EXERCISE :: Please retype all the data below exactly, line for line.
-------- THE INPUT --------
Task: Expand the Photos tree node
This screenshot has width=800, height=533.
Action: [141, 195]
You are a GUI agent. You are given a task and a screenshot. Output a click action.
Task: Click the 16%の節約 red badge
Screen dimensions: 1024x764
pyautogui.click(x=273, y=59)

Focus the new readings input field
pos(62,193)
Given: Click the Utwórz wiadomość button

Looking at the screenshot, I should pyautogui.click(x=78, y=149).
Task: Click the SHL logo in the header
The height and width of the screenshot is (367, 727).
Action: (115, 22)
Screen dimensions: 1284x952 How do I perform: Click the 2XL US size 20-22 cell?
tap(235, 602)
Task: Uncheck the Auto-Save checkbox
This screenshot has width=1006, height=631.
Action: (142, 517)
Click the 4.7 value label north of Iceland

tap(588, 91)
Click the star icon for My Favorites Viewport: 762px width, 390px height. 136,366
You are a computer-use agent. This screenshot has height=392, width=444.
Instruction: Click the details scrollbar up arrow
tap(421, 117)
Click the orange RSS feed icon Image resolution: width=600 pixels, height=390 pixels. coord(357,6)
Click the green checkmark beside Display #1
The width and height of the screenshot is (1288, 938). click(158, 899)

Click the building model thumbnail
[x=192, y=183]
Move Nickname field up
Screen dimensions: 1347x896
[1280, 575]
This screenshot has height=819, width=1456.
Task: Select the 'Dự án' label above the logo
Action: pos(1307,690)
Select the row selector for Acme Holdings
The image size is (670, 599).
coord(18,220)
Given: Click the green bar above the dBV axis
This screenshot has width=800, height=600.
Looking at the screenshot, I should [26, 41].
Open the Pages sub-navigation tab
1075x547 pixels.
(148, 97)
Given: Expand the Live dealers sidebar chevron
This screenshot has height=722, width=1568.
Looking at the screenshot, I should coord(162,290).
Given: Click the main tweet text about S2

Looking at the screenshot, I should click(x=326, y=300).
--------
TASK RESPONSE ::
Task: Expand the Photos tree node
This screenshot has width=800, height=533.
Action: [141, 195]
You are a GUI agent. You are given a task and a screenshot. Output a click action.
Task: Click the 16%の節約 red badge
Screen dimensions: 1024x764
pyautogui.click(x=273, y=59)

Focus the new readings input field
pos(62,193)
Given: Click the Utwórz wiadomość button

Looking at the screenshot, I should pyautogui.click(x=78, y=149).
Task: Click the SHL logo in the header
The height and width of the screenshot is (367, 727).
Action: (115, 22)
Screen dimensions: 1284x952 How do I perform: Click the 2XL US size 20-22 cell?
tap(235, 602)
Task: Uncheck the Auto-Save checkbox
This screenshot has width=1006, height=631.
Action: (142, 517)
Click the 4.7 value label north of Iceland

tap(588, 91)
Click the star icon for My Favorites Viewport: 762px width, 390px height. 136,366
You are a computer-use agent. This screenshot has height=392, width=444.
Instruction: Click the details scrollbar up arrow
tap(421, 117)
Click the orange RSS feed icon Image resolution: width=600 pixels, height=390 pixels. coord(357,6)
Click the green checkmark beside Display #1
The width and height of the screenshot is (1288, 938). click(158, 899)

Click the building model thumbnail
[x=192, y=183]
Move Nickname field up
Screen dimensions: 1347x896
[1280, 575]
This screenshot has height=819, width=1456.
Task: Select the 'Dự án' label above the logo
Action: pos(1307,690)
Select the row selector for Acme Holdings
The image size is (670, 599).
coord(18,220)
Given: Click the green bar above the dBV axis
This screenshot has width=800, height=600.
Looking at the screenshot, I should [26, 41].
Open the Pages sub-navigation tab
1075x547 pixels.
(148, 97)
Given: Expand the Live dealers sidebar chevron
This screenshot has height=722, width=1568.
Looking at the screenshot, I should coord(162,290).
Given: Click the main tweet text about S2

Looking at the screenshot, I should click(x=326, y=300).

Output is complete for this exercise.